** Start of PAGE EXTRACT **

Blessings upon your hearts to hear my faith based in fact not fiction and your truly aware minds as to not challenge my living faith with dead fiction law.

autograph

Church of the Ecumenical Redemption International

c/o General Delivery, geographical Edmonton Alberta, Canada (no code, non-commercial)

To: The private woman Catherine Benning acting as the provincial Registrar
Of the de facto province of Saskatchewan.

From:
The Church of the Ecumenical Redemption International
Edmonton Ecclesia
C/o Minister Donald Gordon Friske
General Delivery geographical Edmonton Alberta,, no code non commercial

Dear Catherine, the private woman ,

I as God’s minister and a believer in the gospels of Jesus Christ have had it come to my attention that the Government of Canada combined with the provincial governments have since 1933 been operating de facto. The word de facto, so we are clear with each other, means illegitimate and unlawful. I have no intent to argue or intimidate you by this private communication but rather make you fully aware that our Christian faith is defended by the Queen and is based upon the King James Bible and that I as God’s minister am the one being intimidated.
We wish you to also be aware that the King James Bible is the rule of law for all commonwealth courts, bearing the coat of arms of her majesty, and the King James Bible placed with standing at the right of the judge justice or master presiding must be a letters patent version “cum priviligio” to give the court it’s authority.
It because of this ministerial awareness we wish to have a private agreement with you in your private capacity so no assumption of detrimental nature can be acted upon in error by either of us to the anxiety and damage of either our properties or freedoms.

It is in honor and reflection of our official ministerial performance of our function as God’s ministers to not partake of the false god de facto system and registry created by men of wealth and predetermined gain that I gain this private agreement with you.

** End of PAGE EXTRACT **

### REQUIREMENT A:
Switch "men of wealth" to "men of privilege" in the letter, and give everything from "It is in honor" down to "agreement with you." with that one change.

** Start of RECORD SET **

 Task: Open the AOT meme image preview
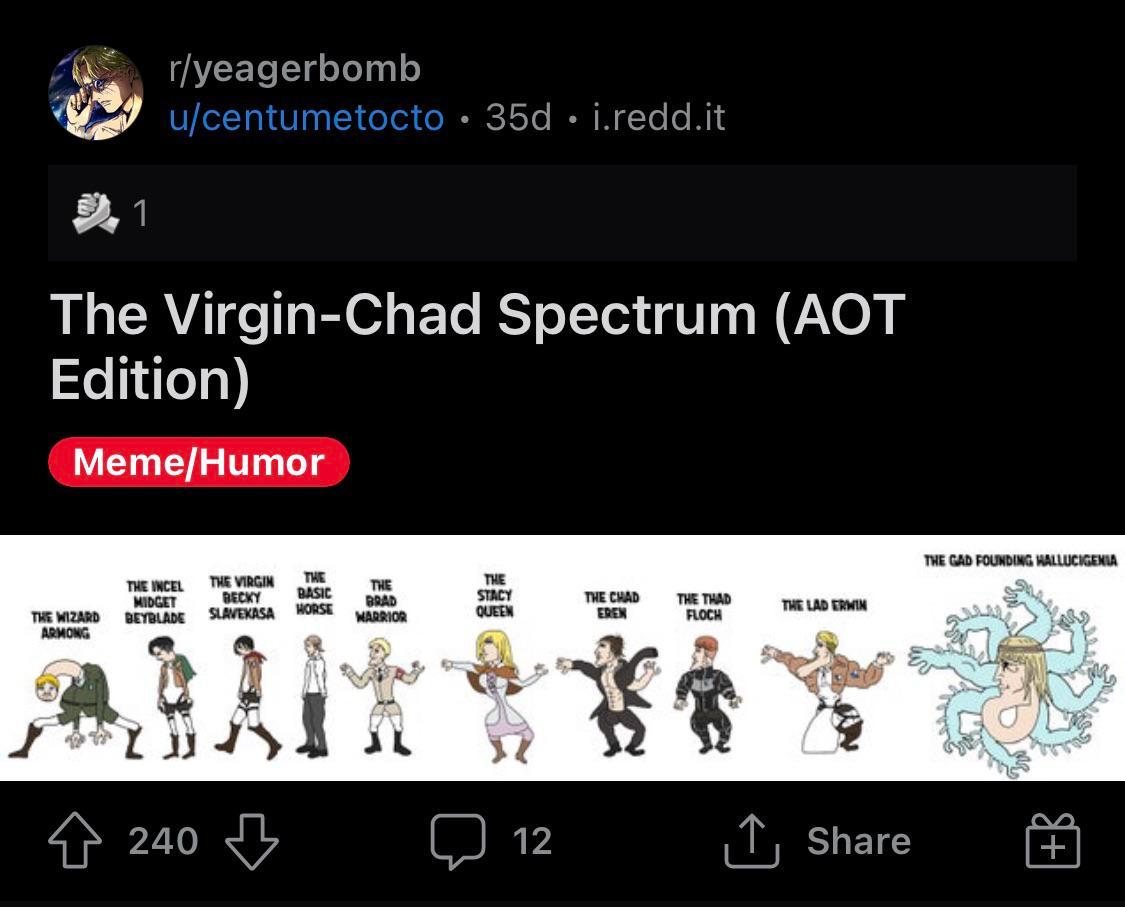[562, 658]
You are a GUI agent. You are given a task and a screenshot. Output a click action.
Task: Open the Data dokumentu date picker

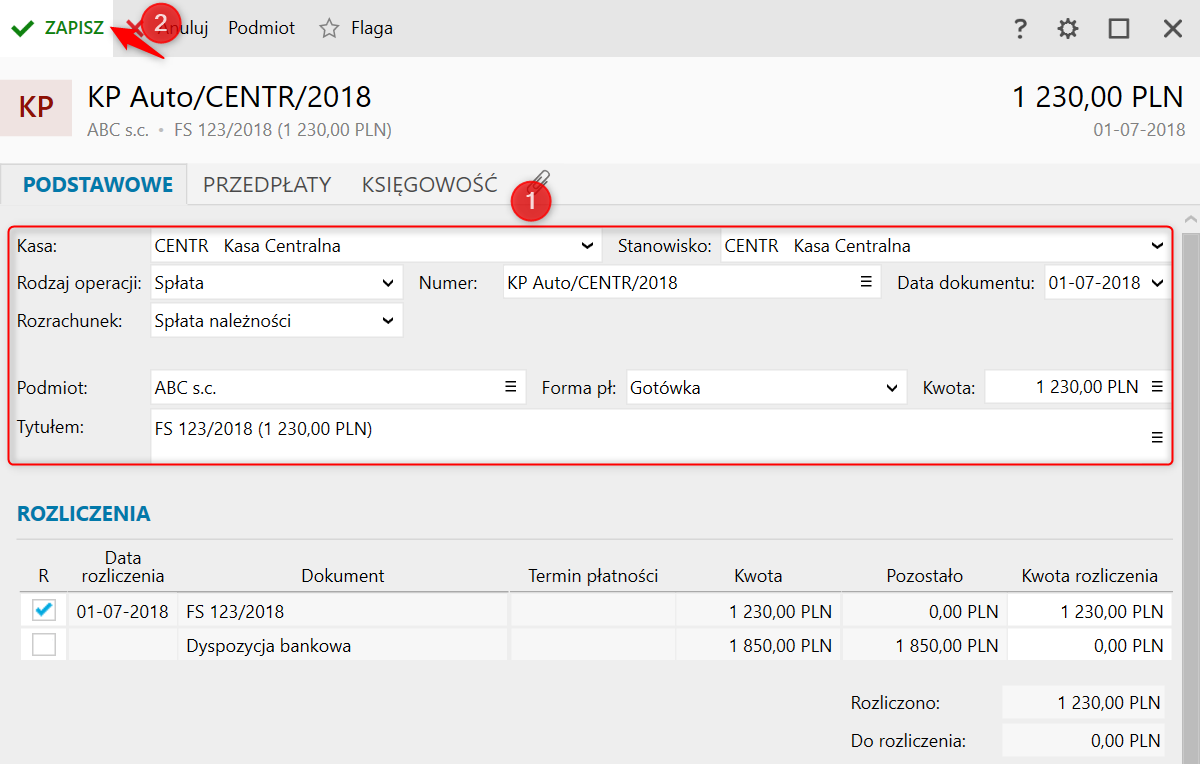1158,283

** End of RECORD SET **

### REQUIREMENT B:
Print every line of the records above without any change, leaving out the pictures.

### TASK OUTPUT A:
It is in honor and reflection of our official ministerial performance of our function as God’s ministers to not partake of the false god de facto system and registry created by men of privilege and predetermined gain that I gain this private agreement with you.

### TASK OUTPUT B:
 Task: Open the AOT meme image preview
[562, 658]
You are a GUI agent. You are given a task and a screenshot. Output a click action.
Task: Open the Data dokumentu date picker

1158,283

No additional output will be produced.